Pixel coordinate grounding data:
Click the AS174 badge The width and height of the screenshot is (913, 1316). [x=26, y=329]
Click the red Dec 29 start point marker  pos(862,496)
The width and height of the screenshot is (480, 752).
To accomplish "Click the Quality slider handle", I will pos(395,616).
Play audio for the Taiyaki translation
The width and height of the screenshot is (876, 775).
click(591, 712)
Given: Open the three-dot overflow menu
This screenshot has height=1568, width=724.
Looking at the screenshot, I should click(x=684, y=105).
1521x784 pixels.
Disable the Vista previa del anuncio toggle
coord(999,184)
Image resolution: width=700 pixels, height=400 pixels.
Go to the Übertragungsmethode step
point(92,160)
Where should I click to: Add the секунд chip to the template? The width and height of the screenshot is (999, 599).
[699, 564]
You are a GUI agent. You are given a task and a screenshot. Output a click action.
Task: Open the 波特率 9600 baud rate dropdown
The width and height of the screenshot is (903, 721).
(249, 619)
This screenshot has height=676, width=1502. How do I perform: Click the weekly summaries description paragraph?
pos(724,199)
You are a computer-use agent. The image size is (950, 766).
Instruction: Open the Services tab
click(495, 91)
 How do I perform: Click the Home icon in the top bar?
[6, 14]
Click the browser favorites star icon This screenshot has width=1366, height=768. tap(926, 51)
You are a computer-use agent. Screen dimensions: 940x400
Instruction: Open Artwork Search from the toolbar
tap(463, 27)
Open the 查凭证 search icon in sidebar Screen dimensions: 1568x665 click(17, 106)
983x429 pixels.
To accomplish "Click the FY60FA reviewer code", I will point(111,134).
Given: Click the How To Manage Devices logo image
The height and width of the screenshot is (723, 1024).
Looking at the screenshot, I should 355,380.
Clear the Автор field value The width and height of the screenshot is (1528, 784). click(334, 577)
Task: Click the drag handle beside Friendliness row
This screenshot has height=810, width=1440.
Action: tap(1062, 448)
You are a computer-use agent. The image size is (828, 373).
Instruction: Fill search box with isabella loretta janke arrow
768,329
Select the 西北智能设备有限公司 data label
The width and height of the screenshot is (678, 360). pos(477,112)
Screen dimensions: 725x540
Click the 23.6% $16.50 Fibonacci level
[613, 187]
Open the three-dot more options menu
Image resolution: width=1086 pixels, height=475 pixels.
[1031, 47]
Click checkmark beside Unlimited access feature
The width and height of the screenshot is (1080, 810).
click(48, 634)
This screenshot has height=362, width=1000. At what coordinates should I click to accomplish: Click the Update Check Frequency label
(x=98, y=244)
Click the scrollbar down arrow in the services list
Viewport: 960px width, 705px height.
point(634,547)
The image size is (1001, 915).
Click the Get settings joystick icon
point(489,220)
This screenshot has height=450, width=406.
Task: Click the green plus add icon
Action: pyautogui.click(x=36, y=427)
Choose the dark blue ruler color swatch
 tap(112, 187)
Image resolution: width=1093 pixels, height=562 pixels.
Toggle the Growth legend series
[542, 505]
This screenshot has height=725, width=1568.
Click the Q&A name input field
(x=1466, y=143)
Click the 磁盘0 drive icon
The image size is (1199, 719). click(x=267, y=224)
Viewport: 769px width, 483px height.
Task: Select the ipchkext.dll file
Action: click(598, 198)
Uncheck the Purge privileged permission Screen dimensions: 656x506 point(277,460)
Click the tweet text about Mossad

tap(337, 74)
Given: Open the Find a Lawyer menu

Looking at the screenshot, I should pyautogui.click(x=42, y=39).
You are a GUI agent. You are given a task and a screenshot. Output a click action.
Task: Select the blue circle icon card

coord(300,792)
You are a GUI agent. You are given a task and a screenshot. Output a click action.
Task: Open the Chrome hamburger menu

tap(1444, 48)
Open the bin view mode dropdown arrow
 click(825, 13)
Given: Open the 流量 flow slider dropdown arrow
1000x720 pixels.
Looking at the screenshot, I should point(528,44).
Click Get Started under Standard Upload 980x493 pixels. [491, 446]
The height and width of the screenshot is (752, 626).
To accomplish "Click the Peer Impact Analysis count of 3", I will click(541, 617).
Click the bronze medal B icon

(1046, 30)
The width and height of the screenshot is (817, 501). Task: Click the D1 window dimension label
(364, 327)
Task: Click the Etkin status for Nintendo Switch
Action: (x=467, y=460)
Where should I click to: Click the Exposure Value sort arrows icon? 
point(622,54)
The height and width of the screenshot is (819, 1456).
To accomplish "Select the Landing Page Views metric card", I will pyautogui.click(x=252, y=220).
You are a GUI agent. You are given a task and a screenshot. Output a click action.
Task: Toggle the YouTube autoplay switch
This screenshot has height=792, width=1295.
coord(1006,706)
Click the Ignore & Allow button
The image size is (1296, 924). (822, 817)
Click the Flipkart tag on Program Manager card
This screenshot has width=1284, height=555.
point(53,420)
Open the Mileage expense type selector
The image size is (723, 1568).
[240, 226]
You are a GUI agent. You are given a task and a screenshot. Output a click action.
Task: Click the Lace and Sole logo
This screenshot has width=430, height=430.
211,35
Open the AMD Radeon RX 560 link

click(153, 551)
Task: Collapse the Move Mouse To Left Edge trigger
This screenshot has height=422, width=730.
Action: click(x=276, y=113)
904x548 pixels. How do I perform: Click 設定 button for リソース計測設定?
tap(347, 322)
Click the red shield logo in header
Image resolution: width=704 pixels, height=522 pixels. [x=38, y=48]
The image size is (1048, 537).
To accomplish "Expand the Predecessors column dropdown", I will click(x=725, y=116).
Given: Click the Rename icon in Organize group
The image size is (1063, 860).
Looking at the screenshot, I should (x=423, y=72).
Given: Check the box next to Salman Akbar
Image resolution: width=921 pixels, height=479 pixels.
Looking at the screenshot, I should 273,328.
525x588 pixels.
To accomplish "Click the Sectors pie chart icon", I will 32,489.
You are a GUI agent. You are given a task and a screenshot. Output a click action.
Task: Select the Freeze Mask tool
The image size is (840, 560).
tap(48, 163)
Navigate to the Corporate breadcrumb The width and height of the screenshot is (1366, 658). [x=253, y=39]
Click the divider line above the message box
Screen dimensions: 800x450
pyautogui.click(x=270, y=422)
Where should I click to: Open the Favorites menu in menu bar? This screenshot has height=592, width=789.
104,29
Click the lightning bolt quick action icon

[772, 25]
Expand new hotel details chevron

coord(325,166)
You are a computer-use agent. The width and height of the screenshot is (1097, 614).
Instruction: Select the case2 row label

__EXERCISE OBJECTIVE__.
Precisely as given, transcribe all of the entries above.

__EXERCISE RESPONSE__.
Click the AS174 badge The width and height of the screenshot is (913, 1316). [x=26, y=329]
Click the red Dec 29 start point marker  pos(862,496)
The width and height of the screenshot is (480, 752).
To accomplish "Click the Quality slider handle", I will pos(395,616).
Play audio for the Taiyaki translation
The width and height of the screenshot is (876, 775).
click(591, 712)
Given: Open the three-dot overflow menu
This screenshot has height=1568, width=724.
Looking at the screenshot, I should click(x=684, y=105).
1521x784 pixels.
Disable the Vista previa del anuncio toggle
coord(999,184)
Image resolution: width=700 pixels, height=400 pixels.
Go to the Übertragungsmethode step
point(92,160)
Where should I click to: Add the секунд chip to the template? The width and height of the screenshot is (999, 599).
[699, 564]
You are a GUI agent. You are given a task and a screenshot. Output a click action.
Task: Open the 波特率 9600 baud rate dropdown
The width and height of the screenshot is (903, 721).
(249, 619)
This screenshot has height=676, width=1502. How do I perform: Click the weekly summaries description paragraph?
pos(724,199)
You are a computer-use agent. The image size is (950, 766).
Instruction: Open the Services tab
click(495, 91)
 How do I perform: Click the Home icon in the top bar?
[6, 14]
Click the browser favorites star icon This screenshot has width=1366, height=768. tap(926, 51)
You are a computer-use agent. Screen dimensions: 940x400
Instruction: Open Artwork Search from the toolbar
tap(463, 27)
Open the 查凭证 search icon in sidebar Screen dimensions: 1568x665 click(17, 106)
983x429 pixels.
To accomplish "Click the FY60FA reviewer code", I will point(111,134).
Given: Click the How To Manage Devices logo image
The height and width of the screenshot is (723, 1024).
Looking at the screenshot, I should 355,380.
Clear the Автор field value The width and height of the screenshot is (1528, 784). click(334, 577)
Task: Click the drag handle beside Friendliness row
This screenshot has height=810, width=1440.
Action: tap(1062, 448)
You are a computer-use agent. The image size is (828, 373).
Instruction: Fill search box with isabella loretta janke arrow
768,329
Select the 西北智能设备有限公司 data label
The width and height of the screenshot is (678, 360). pos(477,112)
Screen dimensions: 725x540
Click the 23.6% $16.50 Fibonacci level
[613, 187]
Open the three-dot more options menu
Image resolution: width=1086 pixels, height=475 pixels.
[1031, 47]
Click checkmark beside Unlimited access feature
The width and height of the screenshot is (1080, 810).
click(48, 634)
This screenshot has height=362, width=1000. At what coordinates should I click to accomplish: Click the Update Check Frequency label
(x=98, y=244)
Click the scrollbar down arrow in the services list
Viewport: 960px width, 705px height.
point(634,547)
The image size is (1001, 915).
Click the Get settings joystick icon
point(489,220)
This screenshot has height=450, width=406.
Task: Click the green plus add icon
Action: pyautogui.click(x=36, y=427)
Choose the dark blue ruler color swatch
 tap(112, 187)
Image resolution: width=1093 pixels, height=562 pixels.
Toggle the Growth legend series
[542, 505]
This screenshot has height=725, width=1568.
Click the Q&A name input field
(x=1466, y=143)
Click the 磁盘0 drive icon
The image size is (1199, 719). click(x=267, y=224)
Viewport: 769px width, 483px height.
Task: Select the ipchkext.dll file
Action: click(598, 198)
Uncheck the Purge privileged permission Screen dimensions: 656x506 point(277,460)
Click the tweet text about Mossad

tap(337, 74)
Given: Open the Find a Lawyer menu

Looking at the screenshot, I should pyautogui.click(x=42, y=39).
You are a GUI agent. You are given a task and a screenshot. Output a click action.
Task: Select the blue circle icon card

coord(300,792)
You are a GUI agent. You are given a task and a screenshot. Output a click action.
Task: Open the Chrome hamburger menu

tap(1444, 48)
Open the bin view mode dropdown arrow
 click(825, 13)
Given: Open the 流量 flow slider dropdown arrow
1000x720 pixels.
Looking at the screenshot, I should point(528,44).
Click Get Started under Standard Upload 980x493 pixels. [491, 446]
The height and width of the screenshot is (752, 626).
To accomplish "Click the Peer Impact Analysis count of 3", I will click(541, 617).
Click the bronze medal B icon

(1046, 30)
The width and height of the screenshot is (817, 501). Task: Click the D1 window dimension label
(364, 327)
Task: Click the Etkin status for Nintendo Switch
Action: (x=467, y=460)
Where should I click to: Click the Exposure Value sort arrows icon? 
point(622,54)
The height and width of the screenshot is (819, 1456).
To accomplish "Select the Landing Page Views metric card", I will pyautogui.click(x=252, y=220).
You are a GUI agent. You are given a task and a screenshot. Output a click action.
Task: Toggle the YouTube autoplay switch
This screenshot has height=792, width=1295.
coord(1006,706)
Click the Ignore & Allow button
The image size is (1296, 924). (822, 817)
Click the Flipkart tag on Program Manager card
This screenshot has width=1284, height=555.
point(53,420)
Open the Mileage expense type selector
The image size is (723, 1568).
[240, 226]
You are a GUI agent. You are given a task and a screenshot. Output a click action.
Task: Click the Lace and Sole logo
This screenshot has width=430, height=430.
211,35
Open the AMD Radeon RX 560 link

click(153, 551)
Task: Collapse the Move Mouse To Left Edge trigger
This screenshot has height=422, width=730.
Action: click(x=276, y=113)
904x548 pixels. How do I perform: Click 設定 button for リソース計測設定?
tap(347, 322)
Click the red shield logo in header
Image resolution: width=704 pixels, height=522 pixels. [x=38, y=48]
The image size is (1048, 537).
To accomplish "Expand the Predecessors column dropdown", I will click(x=725, y=116).
Given: Click the Rename icon in Organize group
The image size is (1063, 860).
Looking at the screenshot, I should (x=423, y=72).
Given: Check the box next to Salman Akbar
Image resolution: width=921 pixels, height=479 pixels.
Looking at the screenshot, I should 273,328.
525x588 pixels.
To accomplish "Click the Sectors pie chart icon", I will 32,489.
You are a GUI agent. You are given a task and a screenshot. Output a click action.
Task: Select the Freeze Mask tool
The image size is (840, 560).
tap(48, 163)
Navigate to the Corporate breadcrumb The width and height of the screenshot is (1366, 658). [x=253, y=39]
Click the divider line above the message box
Screen dimensions: 800x450
pyautogui.click(x=270, y=422)
Where should I click to: Open the Favorites menu in menu bar? This screenshot has height=592, width=789.
104,29
Click the lightning bolt quick action icon

[772, 25]
Expand new hotel details chevron

coord(325,166)
You are a computer-use agent. The width and height of the screenshot is (1097, 614).
Instruction: Select the case2 row label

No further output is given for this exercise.